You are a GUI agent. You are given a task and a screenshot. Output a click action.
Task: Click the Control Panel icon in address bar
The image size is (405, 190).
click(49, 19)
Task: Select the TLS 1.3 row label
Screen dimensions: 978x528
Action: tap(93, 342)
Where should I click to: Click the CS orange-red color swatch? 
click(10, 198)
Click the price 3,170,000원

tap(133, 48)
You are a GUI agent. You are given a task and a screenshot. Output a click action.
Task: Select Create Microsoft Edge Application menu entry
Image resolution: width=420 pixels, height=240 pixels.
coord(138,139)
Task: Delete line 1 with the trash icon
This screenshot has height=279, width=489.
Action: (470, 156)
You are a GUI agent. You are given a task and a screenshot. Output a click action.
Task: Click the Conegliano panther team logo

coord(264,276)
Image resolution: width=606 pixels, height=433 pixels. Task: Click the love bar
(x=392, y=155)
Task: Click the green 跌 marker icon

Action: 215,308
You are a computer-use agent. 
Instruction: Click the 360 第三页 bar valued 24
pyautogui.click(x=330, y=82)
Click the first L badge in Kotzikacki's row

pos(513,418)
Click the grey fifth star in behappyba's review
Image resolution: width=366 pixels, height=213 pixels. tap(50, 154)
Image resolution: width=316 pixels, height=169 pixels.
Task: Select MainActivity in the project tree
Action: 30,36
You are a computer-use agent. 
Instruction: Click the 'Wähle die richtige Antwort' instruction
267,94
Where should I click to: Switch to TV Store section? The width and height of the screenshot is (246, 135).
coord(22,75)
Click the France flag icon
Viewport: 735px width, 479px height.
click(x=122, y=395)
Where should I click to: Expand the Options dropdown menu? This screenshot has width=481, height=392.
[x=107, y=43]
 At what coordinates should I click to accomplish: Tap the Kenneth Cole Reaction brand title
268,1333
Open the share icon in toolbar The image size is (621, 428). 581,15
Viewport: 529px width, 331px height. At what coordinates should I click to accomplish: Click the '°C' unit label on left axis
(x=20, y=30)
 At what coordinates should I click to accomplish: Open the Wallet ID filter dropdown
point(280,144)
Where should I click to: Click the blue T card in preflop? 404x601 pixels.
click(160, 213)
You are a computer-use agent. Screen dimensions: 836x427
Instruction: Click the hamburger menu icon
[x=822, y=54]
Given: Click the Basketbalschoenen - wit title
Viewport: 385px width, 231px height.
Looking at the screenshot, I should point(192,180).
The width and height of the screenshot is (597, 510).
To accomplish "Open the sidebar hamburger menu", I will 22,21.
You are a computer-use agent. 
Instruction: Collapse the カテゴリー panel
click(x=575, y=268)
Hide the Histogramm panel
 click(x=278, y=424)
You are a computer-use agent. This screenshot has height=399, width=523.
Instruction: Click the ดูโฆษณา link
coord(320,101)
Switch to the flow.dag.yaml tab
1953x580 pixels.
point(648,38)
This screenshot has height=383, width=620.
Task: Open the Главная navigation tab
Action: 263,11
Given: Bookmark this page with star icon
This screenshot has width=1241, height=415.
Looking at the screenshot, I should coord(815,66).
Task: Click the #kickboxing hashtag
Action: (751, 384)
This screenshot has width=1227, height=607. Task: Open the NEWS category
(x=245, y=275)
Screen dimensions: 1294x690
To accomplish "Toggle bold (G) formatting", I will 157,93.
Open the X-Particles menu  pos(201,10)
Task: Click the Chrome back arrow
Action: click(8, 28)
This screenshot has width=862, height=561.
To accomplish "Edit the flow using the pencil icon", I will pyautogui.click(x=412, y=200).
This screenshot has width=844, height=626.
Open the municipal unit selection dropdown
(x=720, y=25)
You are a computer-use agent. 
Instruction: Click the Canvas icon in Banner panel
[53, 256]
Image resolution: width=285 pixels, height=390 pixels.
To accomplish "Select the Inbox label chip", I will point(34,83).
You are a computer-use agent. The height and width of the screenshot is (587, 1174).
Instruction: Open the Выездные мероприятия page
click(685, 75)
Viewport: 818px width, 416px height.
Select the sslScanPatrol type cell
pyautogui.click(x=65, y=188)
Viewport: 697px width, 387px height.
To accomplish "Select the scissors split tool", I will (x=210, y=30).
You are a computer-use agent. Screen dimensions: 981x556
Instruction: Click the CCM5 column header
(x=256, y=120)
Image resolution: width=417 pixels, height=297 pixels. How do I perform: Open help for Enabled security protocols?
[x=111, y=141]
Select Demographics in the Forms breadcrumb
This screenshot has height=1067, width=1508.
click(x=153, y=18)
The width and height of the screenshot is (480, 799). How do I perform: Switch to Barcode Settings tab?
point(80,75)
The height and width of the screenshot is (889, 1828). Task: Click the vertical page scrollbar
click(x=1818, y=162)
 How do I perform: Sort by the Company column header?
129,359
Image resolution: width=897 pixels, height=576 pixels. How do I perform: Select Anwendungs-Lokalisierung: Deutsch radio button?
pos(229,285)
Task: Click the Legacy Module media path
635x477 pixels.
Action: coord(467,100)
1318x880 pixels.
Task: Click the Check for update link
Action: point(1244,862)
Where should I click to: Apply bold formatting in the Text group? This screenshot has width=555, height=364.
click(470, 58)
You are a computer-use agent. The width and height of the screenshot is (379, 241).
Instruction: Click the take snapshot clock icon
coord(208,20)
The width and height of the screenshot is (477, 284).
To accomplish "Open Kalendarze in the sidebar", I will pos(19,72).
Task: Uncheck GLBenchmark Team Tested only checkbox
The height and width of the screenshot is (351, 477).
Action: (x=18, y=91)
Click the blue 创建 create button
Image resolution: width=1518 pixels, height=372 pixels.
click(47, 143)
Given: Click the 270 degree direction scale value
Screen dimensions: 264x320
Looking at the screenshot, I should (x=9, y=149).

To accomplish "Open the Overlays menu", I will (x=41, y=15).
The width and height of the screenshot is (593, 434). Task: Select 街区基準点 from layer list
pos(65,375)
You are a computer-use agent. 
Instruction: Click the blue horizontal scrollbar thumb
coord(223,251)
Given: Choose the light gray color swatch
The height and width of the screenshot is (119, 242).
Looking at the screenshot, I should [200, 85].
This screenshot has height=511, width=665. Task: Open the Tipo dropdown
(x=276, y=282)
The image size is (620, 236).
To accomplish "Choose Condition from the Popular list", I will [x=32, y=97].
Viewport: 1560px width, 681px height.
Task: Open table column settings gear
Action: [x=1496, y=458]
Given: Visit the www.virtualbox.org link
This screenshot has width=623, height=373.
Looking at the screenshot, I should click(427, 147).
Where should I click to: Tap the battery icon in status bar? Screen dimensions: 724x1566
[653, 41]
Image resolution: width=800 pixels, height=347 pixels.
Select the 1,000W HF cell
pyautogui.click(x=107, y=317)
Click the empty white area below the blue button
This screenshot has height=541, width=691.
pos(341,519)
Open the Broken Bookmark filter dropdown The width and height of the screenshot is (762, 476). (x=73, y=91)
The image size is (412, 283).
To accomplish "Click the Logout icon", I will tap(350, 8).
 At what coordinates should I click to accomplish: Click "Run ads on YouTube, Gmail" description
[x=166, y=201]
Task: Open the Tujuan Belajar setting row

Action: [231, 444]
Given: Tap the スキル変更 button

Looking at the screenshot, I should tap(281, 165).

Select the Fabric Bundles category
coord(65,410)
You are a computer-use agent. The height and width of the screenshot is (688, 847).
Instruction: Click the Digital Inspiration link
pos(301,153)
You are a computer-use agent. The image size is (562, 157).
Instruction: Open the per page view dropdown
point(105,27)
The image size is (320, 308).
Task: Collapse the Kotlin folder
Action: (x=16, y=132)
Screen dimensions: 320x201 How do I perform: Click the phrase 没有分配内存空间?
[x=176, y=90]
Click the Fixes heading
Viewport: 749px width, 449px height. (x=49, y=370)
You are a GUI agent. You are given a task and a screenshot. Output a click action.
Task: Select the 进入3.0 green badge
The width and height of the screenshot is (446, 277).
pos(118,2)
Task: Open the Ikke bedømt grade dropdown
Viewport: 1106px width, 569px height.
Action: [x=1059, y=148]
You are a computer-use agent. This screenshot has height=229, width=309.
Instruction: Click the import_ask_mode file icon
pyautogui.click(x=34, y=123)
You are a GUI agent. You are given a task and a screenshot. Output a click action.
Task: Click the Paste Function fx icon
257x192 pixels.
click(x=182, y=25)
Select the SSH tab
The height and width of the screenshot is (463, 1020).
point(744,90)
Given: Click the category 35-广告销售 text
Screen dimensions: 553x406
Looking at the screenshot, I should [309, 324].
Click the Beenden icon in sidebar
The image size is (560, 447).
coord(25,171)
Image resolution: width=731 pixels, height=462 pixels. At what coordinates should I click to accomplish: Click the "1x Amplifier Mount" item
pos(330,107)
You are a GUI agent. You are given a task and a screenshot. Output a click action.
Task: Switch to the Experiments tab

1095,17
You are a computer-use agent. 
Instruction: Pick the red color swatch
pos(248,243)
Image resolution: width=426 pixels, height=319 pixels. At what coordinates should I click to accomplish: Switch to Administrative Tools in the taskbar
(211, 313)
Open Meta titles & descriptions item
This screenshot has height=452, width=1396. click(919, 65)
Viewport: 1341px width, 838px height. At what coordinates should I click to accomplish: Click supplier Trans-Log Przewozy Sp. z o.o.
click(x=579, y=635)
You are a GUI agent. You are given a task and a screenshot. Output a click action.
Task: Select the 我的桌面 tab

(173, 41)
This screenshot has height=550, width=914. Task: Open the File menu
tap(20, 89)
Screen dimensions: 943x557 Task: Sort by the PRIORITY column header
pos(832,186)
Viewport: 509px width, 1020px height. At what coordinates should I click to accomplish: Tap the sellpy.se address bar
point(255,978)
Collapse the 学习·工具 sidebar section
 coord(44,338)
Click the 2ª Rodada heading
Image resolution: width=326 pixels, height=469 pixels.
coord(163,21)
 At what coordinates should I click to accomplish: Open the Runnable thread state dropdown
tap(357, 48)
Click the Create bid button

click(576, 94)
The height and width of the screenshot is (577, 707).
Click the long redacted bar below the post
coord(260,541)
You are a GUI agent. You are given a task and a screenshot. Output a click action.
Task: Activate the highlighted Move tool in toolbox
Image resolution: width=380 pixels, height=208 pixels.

• _Work required_
Return every line from the entries above that contains the word "flow".

• _Exercise solution_
Switch to the flow.dag.yaml tab
To accomplish "Edit the flow using the pencil icon", I will pyautogui.click(x=412, y=200).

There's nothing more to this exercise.